Take this "cookie" HTTP request header value:

sessionid=42; foo=somevalue; foo.bar=some-other-value

As of #3322, this has been included in intake v2 transaction objects as:

...
  context: {
    request: {
      headers: {
        cookie: '[REDACTED]',
...
      },
      cookies: {
        sessionid: '[REDACTED]',
        'foo': 'somevalue',
        'foo.bar': 'some-other-value'
      }
...

This results in the APM server rejecting the transaction object due to a mapping conflict, with a log error something like:

failed to index documents in '.ds-traces-apm-default-2024.05.09-000001' (illegal_argument_exception): can't merge a non object mapping [http.request.cookies.foo] with an object mapping

The issue is that the current mapping:

              {
                "http.request.cookies": {
                  "path_match": "http.request.cookies.*",
                  "mapping": {
                    "type": "keyword"
                  },
                  "match_mapping_type": "string"
                }
              },

attempts to add http.request.cookies.foo and http.request.cookies.foo.bar to the document, requiring http.request.cookies.foo to be a string and an object.

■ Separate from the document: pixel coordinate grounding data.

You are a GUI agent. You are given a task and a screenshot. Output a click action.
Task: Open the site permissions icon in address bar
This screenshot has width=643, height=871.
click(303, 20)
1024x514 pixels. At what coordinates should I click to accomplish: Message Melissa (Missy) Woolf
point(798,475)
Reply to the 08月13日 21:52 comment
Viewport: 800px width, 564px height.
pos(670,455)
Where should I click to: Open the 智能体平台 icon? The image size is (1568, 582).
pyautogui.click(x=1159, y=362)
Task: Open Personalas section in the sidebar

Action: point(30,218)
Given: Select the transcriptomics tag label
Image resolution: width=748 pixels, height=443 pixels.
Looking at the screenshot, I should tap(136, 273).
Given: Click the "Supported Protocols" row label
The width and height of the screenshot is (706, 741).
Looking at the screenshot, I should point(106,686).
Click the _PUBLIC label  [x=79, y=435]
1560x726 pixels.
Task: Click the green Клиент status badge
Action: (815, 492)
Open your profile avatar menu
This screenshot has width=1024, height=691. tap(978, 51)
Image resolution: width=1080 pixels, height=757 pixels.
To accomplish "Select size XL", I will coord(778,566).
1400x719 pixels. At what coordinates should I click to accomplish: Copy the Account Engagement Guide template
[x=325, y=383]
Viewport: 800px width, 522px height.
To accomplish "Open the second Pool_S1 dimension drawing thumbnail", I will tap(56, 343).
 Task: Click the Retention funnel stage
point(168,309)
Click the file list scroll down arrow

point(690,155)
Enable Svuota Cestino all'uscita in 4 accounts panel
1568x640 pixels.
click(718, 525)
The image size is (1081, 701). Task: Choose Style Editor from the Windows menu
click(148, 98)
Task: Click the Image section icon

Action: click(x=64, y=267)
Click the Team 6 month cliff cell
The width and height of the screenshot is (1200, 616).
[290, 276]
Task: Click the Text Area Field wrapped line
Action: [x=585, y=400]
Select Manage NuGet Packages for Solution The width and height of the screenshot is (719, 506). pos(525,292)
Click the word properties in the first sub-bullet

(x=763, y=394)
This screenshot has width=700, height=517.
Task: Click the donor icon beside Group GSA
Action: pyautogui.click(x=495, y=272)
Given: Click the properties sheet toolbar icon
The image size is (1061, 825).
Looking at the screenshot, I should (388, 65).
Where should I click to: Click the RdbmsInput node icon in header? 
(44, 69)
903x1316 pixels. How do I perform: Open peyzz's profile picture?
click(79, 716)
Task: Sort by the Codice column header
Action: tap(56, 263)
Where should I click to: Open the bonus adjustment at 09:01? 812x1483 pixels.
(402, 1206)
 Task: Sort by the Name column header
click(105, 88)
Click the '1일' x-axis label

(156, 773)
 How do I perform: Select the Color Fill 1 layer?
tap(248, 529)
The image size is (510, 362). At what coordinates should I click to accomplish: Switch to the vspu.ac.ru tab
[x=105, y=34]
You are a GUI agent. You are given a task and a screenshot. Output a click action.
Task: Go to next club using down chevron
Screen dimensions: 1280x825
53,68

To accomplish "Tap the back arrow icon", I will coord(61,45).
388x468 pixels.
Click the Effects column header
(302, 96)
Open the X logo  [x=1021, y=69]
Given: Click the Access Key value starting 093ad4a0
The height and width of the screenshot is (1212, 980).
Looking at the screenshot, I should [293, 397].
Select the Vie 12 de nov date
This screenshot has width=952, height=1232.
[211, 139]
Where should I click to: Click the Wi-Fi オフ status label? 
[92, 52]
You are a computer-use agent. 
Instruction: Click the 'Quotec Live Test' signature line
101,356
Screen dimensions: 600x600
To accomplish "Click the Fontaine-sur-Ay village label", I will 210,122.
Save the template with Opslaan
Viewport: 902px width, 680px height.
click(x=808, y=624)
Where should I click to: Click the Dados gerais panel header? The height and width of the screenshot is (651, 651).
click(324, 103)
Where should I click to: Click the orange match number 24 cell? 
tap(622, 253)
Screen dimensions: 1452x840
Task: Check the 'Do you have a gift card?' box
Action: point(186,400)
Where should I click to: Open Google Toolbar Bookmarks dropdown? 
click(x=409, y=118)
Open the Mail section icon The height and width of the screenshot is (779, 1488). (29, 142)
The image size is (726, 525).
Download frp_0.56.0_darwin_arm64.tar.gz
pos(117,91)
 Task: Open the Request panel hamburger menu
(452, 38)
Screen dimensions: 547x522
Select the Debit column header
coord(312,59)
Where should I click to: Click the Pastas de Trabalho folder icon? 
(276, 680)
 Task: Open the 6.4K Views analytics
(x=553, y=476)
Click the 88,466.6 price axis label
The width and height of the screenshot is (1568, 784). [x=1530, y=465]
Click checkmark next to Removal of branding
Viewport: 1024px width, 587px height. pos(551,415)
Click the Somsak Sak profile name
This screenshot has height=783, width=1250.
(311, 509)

The behaviour ends up being subtle, because the intake request responds with 202 -- i.e. the APM agent doesn't see any issue. The transaction name ends up being visible in the Kibana APM app -- because transaction metrics are still created for it. However, the trace waterfall cannot be rendered, because of the missing document in the traces-apm-default data stream.

(Aside: The [REDACTED] value is according to the https://www.elastic.co/guide/en/apm/agent/nodejs/current/configuration.html#sanitize-field-names config var. Whether it is redacted is unrelated to this issue.)

proposal

Given that including context.request.cookies.* can result in a subtle issue, I think we should stop including it and go back to just including context.request.headers.cookie. Two options here:

  1. Leave context.request.headers.cookie and [REDACTED], i.e. fully redact it every time.
  2. Put the cookie string back together with sanitized field values [REDACTED]. In the example above this would be 'sessionid=[REDACTED]; foo=somevalue; foo.bar=some-other-value'.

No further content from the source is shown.